Bee-Tokens Security primer

There are 3 methods of securing your token charged content on your website.

Method A: Hidden directory

Burying your content page on your server and using directory and filenames that cannot be easily guessed

Method B: Referrer checking

Installing a .htaccess file in the content directory, or in a folder above the content directory with restrictions that require the user to come from bee-tokens or your own website when accessing the information

Method C: BT XML Verify

An application that comes with a self decompressing installer that protects your site with a .htaccess file that calls the application and compares the credentials of your customer to the actual transaction log on Bee-Tokens and validates weather it is a valid transaction or not, customizable

Security matrix:

 

Available on

Advantages

Disadvantage

Hidden
directory
(Method A)

All web servers

  • Easy setup
  • Easy to manage
  • Quick setup time
  • You can be hotlinked
  • Not very secure
  • Customers that bookmark the page may access the gallery again

Referrer checking
(Method B)

  • Apache with .htaccess
  • IIS with 3rd party software
  • Stops a good deal of fraud
  • Prevents hot linking
  • Prevents casual bookmarking
  • Advanced hackers can simulate referrer data
  • Can block valid users that have security software that prevents referrer data from being passed
  • No time constraint on access restrictions

BT XML Verify
(Method C)

Apache Only

  • Application that actively connects to the Bee-Tokens server to verify transaction
  • Allows to set level of matching (time, ip, url)
  • Provides full directory protection, all files are protected
  • Requires an apache account that can run server side scripting (most servers)

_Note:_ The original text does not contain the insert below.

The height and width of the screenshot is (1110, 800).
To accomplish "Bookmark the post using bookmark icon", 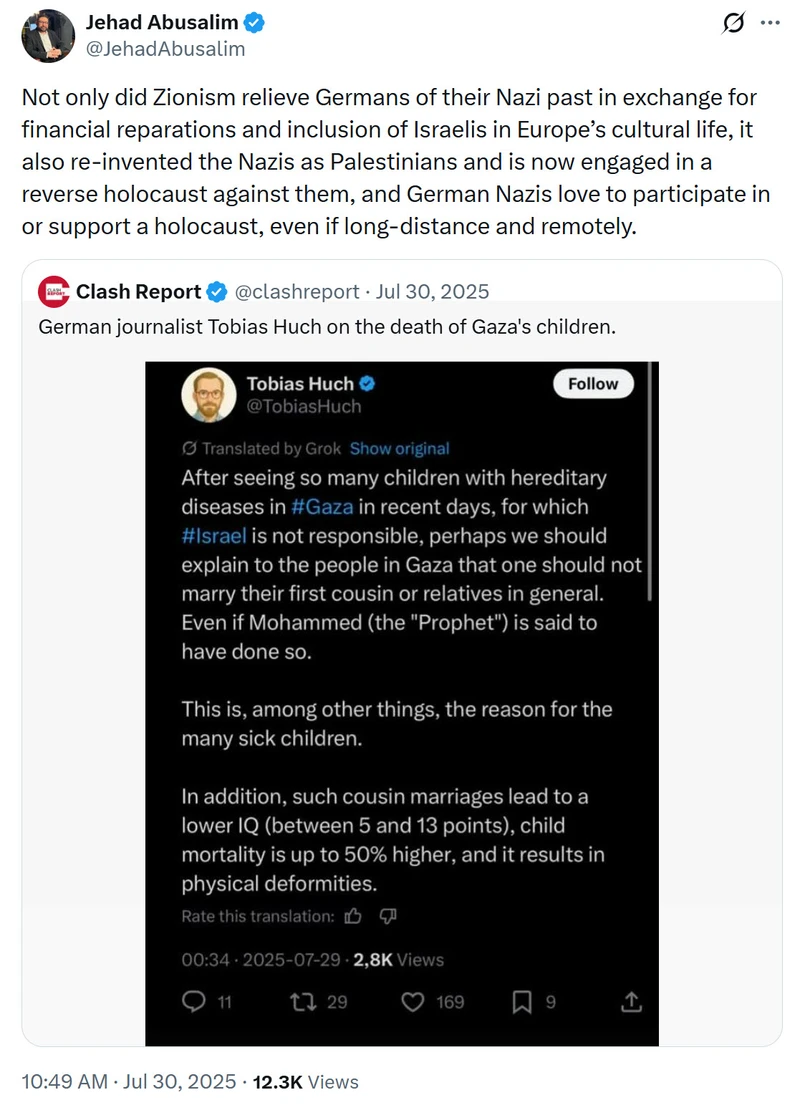I will pyautogui.click(x=522, y=1002).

How to use different methods:

Method A:

Just create a confusing directory structure and hide your content inside of it.

Example: http://mywebsite.com/btokens/content/hYtxf435/index.html

Method B:

  1. Edit the file in a text file editor and replace where it has ‘mysitename.com’ with the actual URL of your website example:
    was: http://mysitename.com/
    now: http://JoesPictureShack.com/
  2. Upload this file to your web server at the top of your token storage, do not place it in the root folder of you website example:
    Tokens/sample.htaccess
  3. Rename the file to “.htaccess” (no quotation marks)
    NOTE: your FTP client may not show the file once you rename it, that is due to the period in front of the file name. The period tells your server to hide the file from casual view
  4. Test to be sure that this works by creating a BT Gateway to content inside of this folder, and be sure that when people click on thumbnails they get to see the image and not the deny page

Method C:

Bee-Tokens cannot provide support for Method C Security Installation. The application may work or it may not. We have left it up here incase you wanted to try it out.

  1. Upload this file to a directory on your server that is allowed to execute files, you may need to modify the file to be executable when uploaded. Most web servers have a cgi-bin/ folder that is already configured for this
  2. Connect to the cgi-bin folder with your web browser, example http://mysite.com/cgi-bin/btinstall.cgi
  3. Follow the onscreen instructions to protect your content.
  4. Test the security of your content with a valid transaction to content that is in the same folder or in a subfolder where you had the installer protect the content.

NOTES ABOUT METHOD C CONFIGURATION:

Security level 1: is just a time window that any content that is protected can be accessed by any user that has the URL

Security level 2: Checks to see if the user is coming from an IP address that has placed a transaction within the time frame

Security level 3: Checks to make sure that the user is coming from the right IP address, within the specified time window and is accessing the URL that is reported on the Bee-Tokens server.